Нет, правду сказал Тимоха, тут с кондачка не решишь.
Вернулись отец с матерью. Лежит Илья на печи, как прежде. Сказал, что заходили странники, передохнули маленько, и пошли себе дальше. Приветил, как мог. Только Ивану с Ефросиньей не до странников. Умаялись, а еще по избе дел - не переделать. Пока ужинали, все про пашню разговор вели. Позаросла сильно, пни, кажется, с каждым годом все дальше и дальше корни пускают. Лес придвигается, скоро совсем от надела ничего не останется. Хорошо бы родственников на помощь позвать, да куда там - у них самих то же самое. Поужинали - мать корову доить, отец - стучит чем-то возле огорода. А Илья на печи думу думает, да времени подходящего ждет.
Дождался, наконец. Угомонились в избе, угомонились в деревушке. Слез Илья с печи, прислушиваясь постоянно, как бы ему отца с матерью не потревожить.

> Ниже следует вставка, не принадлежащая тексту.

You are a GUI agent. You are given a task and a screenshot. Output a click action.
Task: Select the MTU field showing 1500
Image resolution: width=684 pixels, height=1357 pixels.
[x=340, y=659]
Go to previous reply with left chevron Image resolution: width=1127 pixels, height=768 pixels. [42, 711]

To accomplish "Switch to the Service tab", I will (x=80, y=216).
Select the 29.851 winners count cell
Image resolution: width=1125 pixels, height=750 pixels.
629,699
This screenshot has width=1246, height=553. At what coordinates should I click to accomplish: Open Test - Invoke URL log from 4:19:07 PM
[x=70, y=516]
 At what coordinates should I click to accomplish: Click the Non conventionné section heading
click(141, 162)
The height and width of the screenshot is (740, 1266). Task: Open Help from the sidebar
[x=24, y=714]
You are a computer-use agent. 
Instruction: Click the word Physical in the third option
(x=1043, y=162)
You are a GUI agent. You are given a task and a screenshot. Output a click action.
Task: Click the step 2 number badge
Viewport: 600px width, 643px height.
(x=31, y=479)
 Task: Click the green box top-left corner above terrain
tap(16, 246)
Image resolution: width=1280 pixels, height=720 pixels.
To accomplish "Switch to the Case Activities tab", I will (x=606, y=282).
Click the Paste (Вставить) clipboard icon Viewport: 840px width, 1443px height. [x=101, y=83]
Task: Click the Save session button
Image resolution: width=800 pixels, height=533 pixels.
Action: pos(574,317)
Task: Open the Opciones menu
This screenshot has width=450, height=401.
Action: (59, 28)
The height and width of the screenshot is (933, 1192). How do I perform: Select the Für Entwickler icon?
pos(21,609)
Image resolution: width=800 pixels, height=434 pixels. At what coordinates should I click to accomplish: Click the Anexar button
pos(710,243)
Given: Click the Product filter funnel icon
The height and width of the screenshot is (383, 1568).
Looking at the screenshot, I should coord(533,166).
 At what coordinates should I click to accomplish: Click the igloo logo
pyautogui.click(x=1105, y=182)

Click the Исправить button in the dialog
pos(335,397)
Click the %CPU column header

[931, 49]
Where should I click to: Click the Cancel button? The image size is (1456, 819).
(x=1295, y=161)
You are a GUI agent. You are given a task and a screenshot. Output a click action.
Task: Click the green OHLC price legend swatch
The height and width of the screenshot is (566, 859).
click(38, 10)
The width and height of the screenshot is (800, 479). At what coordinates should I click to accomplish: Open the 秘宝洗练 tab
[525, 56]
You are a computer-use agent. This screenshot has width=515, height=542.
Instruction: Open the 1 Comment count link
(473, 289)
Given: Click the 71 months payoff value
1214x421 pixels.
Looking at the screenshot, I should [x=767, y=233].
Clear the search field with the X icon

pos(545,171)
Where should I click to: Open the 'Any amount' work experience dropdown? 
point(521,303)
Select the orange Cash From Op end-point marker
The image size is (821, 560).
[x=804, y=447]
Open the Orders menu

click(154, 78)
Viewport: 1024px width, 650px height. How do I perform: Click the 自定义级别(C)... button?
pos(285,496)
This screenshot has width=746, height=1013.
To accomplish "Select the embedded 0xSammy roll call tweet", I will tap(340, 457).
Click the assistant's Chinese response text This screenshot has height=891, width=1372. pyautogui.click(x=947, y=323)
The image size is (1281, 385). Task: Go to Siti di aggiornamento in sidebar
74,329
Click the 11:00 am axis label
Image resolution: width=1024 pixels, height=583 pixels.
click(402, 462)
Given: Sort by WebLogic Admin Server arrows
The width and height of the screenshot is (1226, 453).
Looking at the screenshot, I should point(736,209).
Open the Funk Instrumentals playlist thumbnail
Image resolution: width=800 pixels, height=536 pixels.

Не потревожил, силы у них уже не те, подустали. Разложил полушубок, прикрыл рогожей, так, чтобы видимость осталась - здесь он, никуда не делся. А сам, в три погибели согнувшись, к двери, приотворил потихоньку - не выдала скрипом, - и на двор. Выпрямился, раскинул руки во всю ширь, глотнул воздуха, ночными ароматами пропитанного. Не очень погода, месяц наполовину вороны склевали, облачка понабежали, - ну да выбирать не приходится. Хорошо, ветерок свежий.
Крадется вдоль забора - ровно тать какой. Ровно не на дело доброе отправился, а озоровать. Крадется, и сам себя вразумляет. Ведь и впрямь - озорство. Возмужал уже, почему не открылся родителям? Выложил бы все сразу, просто и ясно, что в отсутствие их приключилось. Сначала поведал осторожно, потом сел аккуратно, слез... Только что уж теперь об этом рассуждать. Коли уж решил без головы, так хоть дальше бы не обмишуриться.
Счастье пока сопутствует - ни тебе навстречу кто, ни собака учуяла. Да и недалеко до околицы - две избы оставил за спиной, вот тебе до леса и рукой подать. Если б не запинался на каждом шагу, по сторонам не оглядывался. Не только, чтобы не заметили, а больше - внове все. Сколько лет на улицу не выходил... Вроде как знакомо кажется, а вроде и нет. Ну да времени нет, поспешать надобно. До надела-то отцовского - трое поприщ. Пока туда, пока обратно, там еще сколько. Ежели по тому судить, как родители промеж себя говорили, за один раз не совладать.